Taking the first line of the listing as the start and the line containing "The height and width of the screenshot is (1779, 1103)." as the end, reproduce everything in between exactly, both ends included.

'''

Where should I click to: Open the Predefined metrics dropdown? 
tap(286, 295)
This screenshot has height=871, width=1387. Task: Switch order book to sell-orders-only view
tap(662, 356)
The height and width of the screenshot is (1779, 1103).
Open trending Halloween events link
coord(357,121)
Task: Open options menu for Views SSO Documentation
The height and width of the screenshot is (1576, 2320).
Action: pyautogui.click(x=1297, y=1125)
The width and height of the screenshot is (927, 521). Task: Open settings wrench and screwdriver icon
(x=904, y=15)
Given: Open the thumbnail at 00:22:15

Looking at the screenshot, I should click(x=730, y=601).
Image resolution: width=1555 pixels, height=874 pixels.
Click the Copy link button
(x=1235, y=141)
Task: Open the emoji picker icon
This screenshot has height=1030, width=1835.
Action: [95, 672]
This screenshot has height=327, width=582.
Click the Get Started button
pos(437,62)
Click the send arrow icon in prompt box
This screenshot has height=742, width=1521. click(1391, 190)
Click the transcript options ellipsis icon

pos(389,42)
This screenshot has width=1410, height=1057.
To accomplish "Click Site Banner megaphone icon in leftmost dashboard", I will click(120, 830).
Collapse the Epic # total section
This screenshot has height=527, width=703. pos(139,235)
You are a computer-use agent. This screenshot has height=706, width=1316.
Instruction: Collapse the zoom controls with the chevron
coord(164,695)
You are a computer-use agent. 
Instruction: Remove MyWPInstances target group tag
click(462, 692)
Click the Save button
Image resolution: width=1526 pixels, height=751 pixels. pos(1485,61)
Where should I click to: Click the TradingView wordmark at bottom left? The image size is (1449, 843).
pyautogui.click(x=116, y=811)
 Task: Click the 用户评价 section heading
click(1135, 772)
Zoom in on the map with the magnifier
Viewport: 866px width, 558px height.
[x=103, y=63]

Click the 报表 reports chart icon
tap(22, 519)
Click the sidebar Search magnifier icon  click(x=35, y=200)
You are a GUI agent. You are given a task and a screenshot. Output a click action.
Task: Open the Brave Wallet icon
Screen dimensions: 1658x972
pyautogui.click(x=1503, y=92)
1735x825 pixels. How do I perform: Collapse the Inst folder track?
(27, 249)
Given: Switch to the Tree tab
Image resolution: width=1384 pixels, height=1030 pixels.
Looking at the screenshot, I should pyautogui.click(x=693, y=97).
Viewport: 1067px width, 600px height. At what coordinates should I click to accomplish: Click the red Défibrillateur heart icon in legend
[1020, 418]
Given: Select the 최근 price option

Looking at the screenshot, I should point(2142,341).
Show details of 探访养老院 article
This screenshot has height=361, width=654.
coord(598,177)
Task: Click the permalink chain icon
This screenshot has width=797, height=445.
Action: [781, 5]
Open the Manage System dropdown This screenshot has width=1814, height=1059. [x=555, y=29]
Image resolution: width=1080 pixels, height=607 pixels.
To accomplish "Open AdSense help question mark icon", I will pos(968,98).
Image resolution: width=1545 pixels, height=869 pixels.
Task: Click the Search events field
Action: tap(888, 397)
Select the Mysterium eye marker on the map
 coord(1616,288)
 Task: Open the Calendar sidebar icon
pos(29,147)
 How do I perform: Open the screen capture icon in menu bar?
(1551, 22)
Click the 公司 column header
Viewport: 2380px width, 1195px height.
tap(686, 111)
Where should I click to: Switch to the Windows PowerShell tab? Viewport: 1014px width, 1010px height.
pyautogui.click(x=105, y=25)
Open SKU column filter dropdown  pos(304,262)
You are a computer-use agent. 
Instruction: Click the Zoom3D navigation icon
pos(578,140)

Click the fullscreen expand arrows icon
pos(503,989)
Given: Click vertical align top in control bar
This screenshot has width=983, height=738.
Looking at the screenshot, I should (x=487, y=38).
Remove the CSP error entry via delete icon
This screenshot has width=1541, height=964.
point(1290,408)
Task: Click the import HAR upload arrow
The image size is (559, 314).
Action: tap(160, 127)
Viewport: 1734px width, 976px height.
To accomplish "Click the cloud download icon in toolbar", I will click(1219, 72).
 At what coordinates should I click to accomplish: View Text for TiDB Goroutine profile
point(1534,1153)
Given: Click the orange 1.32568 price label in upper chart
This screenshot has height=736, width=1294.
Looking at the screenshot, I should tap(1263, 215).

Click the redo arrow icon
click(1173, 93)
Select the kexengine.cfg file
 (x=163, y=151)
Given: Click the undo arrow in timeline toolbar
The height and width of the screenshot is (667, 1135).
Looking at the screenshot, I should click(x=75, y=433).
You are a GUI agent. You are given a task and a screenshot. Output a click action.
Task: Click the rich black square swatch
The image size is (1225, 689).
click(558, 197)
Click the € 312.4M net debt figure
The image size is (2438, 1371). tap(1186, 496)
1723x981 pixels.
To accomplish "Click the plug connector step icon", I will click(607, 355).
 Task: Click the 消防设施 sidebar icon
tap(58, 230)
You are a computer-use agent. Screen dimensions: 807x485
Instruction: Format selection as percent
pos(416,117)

'''

■ **ANSWER**
Where should I click to: Open the Predefined metrics dropdown? 
tap(286, 295)
This screenshot has height=871, width=1387. Task: Switch order book to sell-orders-only view
tap(662, 356)
The height and width of the screenshot is (1779, 1103).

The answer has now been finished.